I would assume in Norway most people are at least bilingual, and so the entire feeling regarding second languages is different. Some parts of the US the people still get pissed if the people at the table next to them are speaking a different language. It’s ridiculous. I wouldn’t say the majority feel that way, but too many.
@JLeslie They do their best to find teachers and usually they are other immigrants who put up their hand to say, ‘I’ll do it.’ which is great. Some kids who don’t live in larger city centres are taught via correspondence/internet. It depends on how hard the parents pursue it as well. Some just say… ‘Oh well’ if it isn’t offered upfront and then the kid doesn’t get the class, but the point is that they have a RIGHT to it and by hook or by crook, the school/kommune has to find a way to provide it.
The older people are not bi-lingual and workplaces and stores pretty much insist that you speak Norwegian. I remember my first week here and I had to go to the hospital for some antibiotics. I didn’t have a GP appointed to me yet. I thought, and other people thought, speaking English would be fine because those people are educated,... blah blah… WRONG. If I had been German, I would have been better off. (apparently, many here get their medical training in Germany, in German. German also used to be the language of Engineering here in Europe, but that changed to English thanks to silicon valley) Anyway, the nurse finally resorted to some Latin terms, which I understood. Everyone here still needs to at least understand Norwegian to function on a daily basis, and if you want citizenship so you can vote in National elections, you need to have taken a test and proven your competency in both verbal and written Norwegian.

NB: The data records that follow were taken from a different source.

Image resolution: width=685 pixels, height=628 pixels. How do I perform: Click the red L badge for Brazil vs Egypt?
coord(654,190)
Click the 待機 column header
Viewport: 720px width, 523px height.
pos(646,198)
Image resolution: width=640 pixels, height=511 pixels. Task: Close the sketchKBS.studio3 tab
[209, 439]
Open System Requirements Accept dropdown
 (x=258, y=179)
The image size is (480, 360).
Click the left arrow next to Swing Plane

Norwegian classes are given to asylum seekers for free. Other immigrants now need to pay for them. (Not the case when I got here 10 years ago. My classes were free back then.) I wish I could have stayed in my Norwegian class longer. It was brilliant being with such an amazing mixed group of people every day.
@cazzie Interesting. I can’t see America ever making education in a mother tongue a “right.” But, I like the idea of offering a class in a students first language in school if it is not the standard language spoken in the country. I had a Japanese friend when I was very young who went to Saturday school in her language, because her parents were only living here temporarily. I felt bad for her at the time. I assume that is still done? But, that is done privately anyway.

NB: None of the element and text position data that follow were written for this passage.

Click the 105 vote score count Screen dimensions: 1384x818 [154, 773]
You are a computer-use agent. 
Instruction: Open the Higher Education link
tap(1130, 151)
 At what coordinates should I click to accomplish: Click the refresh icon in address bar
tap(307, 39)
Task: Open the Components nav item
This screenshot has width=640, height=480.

@JLeslie That looks like a good balance of embracing English without let going of Spanish altogether. I didn’t know there are other languages in education in the US. I was under impression that it is wholly English.

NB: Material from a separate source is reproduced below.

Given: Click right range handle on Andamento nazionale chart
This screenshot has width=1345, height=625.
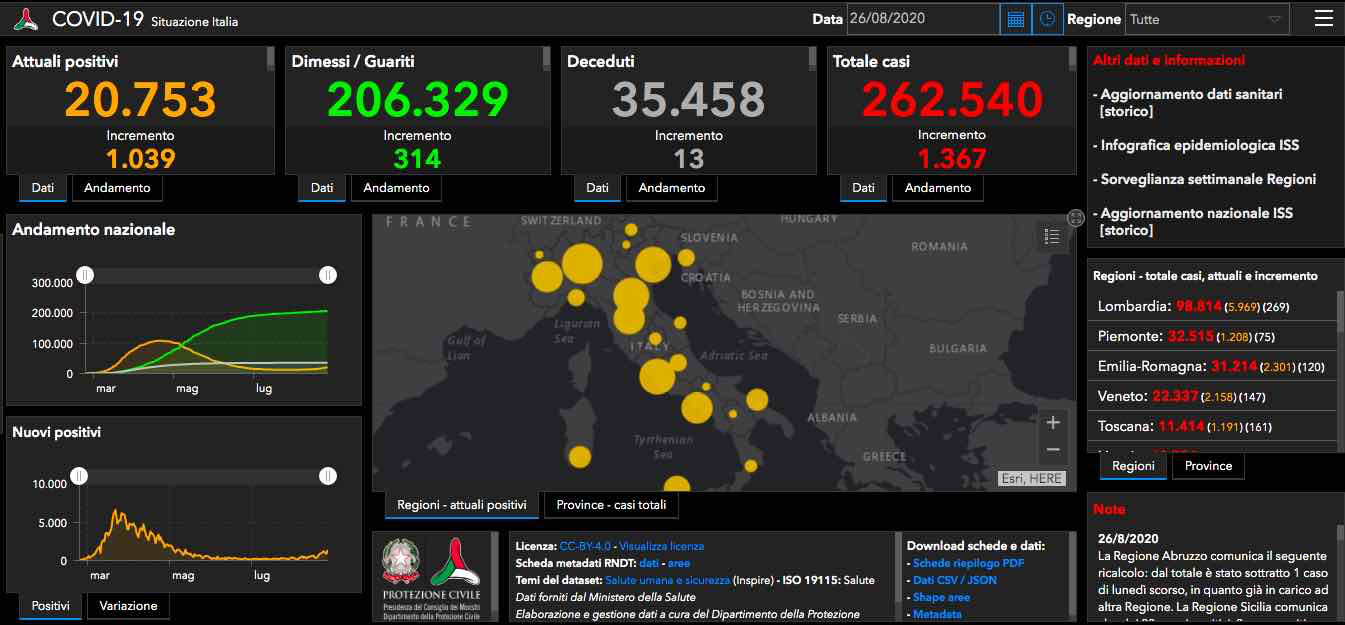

@cazzie Fine! I guess, Europe is ideal place for attaining balance of their native language along with English.
@harple Interesting to know there are encounters like that you said in the land of English! Your story is too interesting. Bilingual people seem more conspicuous now!
@Neizvestnaya Actually, in India national language (Hindi) is quite different from what is supposed business language (English).
@augustlan That’s the approach Indians shall follow here! And, this is first ever “Question of the Day”! I would have never known it were it not for you to point it out! Thanks!
@JLeslie and @cazzie Informative discussion! I got to learn many new things there about what goes in other countries!
Thanks all of you for sharing your invaluable opinions! And to Fluther too…for I can (virtually) meet people from different countries and cultures!
@prasad It is very very few schools that teach in other languages. The two public schools I mentioned in the DC area, that is two in an area of about 6 million people. Many cities, regions, even states, don’t have an offering like that at all.